Respiratory failure may occur postoperatively and primarily reflects high-risk patients with lower FEV1 and/or low DLCO values. Patients with a bronchial component to their symptoms may require frequent postoperative bronchoscopy and may have a higher incidence of respiratory complications. Pneumonia is often encountered during an extended hospital course and should be treated aggressively. Other common complications include atrial fibrillation and bowel complications. Gastrointestinal complications may include Ogilvie's type colonic distention, ischemic colitis, and Clostridium difficile colitis. Aggressive early intervention and attention to these issues may reduce potential morbidity and mortality significantly. Adequate pain control is an essential component of the patient's postoperative pulmonary function and airway clearance. Even with thoracoscopy, a well-functioning epidural is essential.

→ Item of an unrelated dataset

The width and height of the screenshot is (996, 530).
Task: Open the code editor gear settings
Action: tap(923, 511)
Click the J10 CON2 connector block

Uncommon complications may include bleeding, reexpansion pulmonary edema,11 and even chronic pain. These complications may be avoided with careful surgical technique and gentle reexpansion of the lung. Most chronic pain can be avoided by placing the ports in anterior portions of the chest to take advantage of wider interspaces and by placing torque on the intercostal vessels and nerves.

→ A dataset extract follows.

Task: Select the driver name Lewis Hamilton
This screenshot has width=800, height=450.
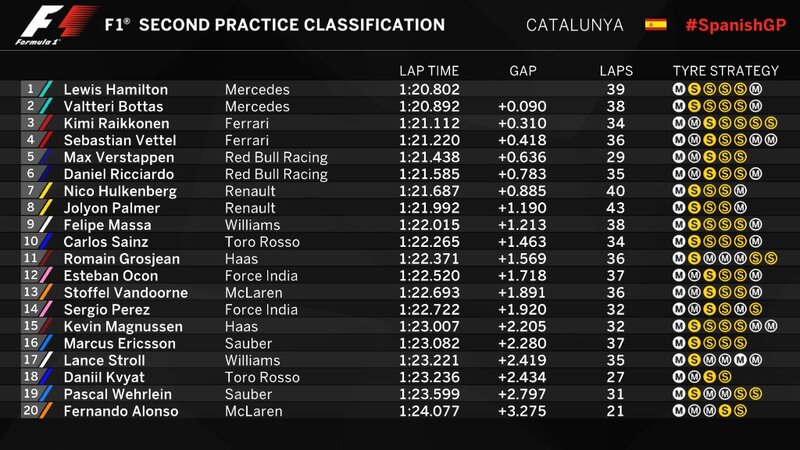Action: [115, 89]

The results of treatment of spontaneous pneumothorax are well documented. Present-day techniques with video-assisted thoracic surgery should be considered the standard of care. Naunhiem and colleagues have reported their early results using video-assisted thoracic surgery (VATS).10 Of 113 patients, there were no deaths, no episodes of postoperative bleeding, and the incidence of recurrent pneumothorax was only 4.1%. The only predictor for recurrence was failure to identify and ablate a bleb at operation, resulting in a 23% recurrence rate versus 1.8% when the bleb was identified properly and ablated. A larger and more recent publication by Liu and colleagues reported 757 patients treated by VATS for spontaneous pneumothorax.12 In 49 patients of this series, no blebs or bullae were identified. A recurrence rate of 2.1% was reported for the entire cohort. Increased recurrence was documented in patients with no blebs identified at initial operation and, to a lesser extent, for patients with multiple blebs.

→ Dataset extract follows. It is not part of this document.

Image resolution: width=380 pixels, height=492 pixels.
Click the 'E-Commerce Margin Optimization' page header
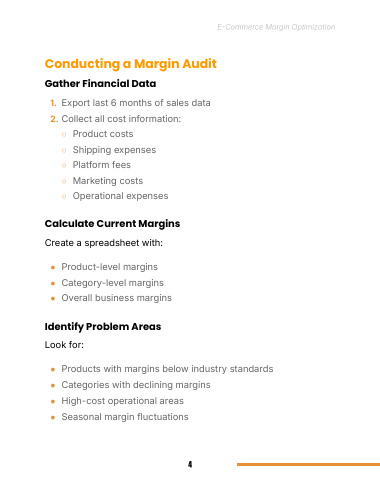click(276, 27)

The group at Barnes-Jewish Hospital in St. Louis, Missouri, has reported outcomes after resection of giant emphysematous bulla.13 Forty-three patients with giant emphysematous bullae were reported, with a mean patient follow-up of 4.5 years. Reflecting the severity of the underlying lung disease in these patients, 79% had nonfatal complications, consisting predominantly of air leak. One patient died (4.3%). Physiologic results included an increase in FEV1 from 32% at baseline to 55% at 1 year and 49% at 3 years. DLCO and distance walked in 6 minutes increased significantly at 6 months and 3 years. Continuous use of oxygen decreased from 42% at baseline to 7% at 6 months and 21% at 3 years. Dyspnea score also was reported, with 86% reporting relief of dyspnea at 1 year and 81% at 3 years. Similar increases in pulmonary function values using minimally invasive techniques have been documented by Divisi and colleagues.4


The localized deformation of lung parenchyma can be very similar in both normal and emphysematous patients. In addition to reducing the risk of pneumothorax, resecting bullous disease removes nonfunctioning lung tissue and allows the expansion of more functional regions of the lung. This principle can be similarly applied to lung volume reduction surgery.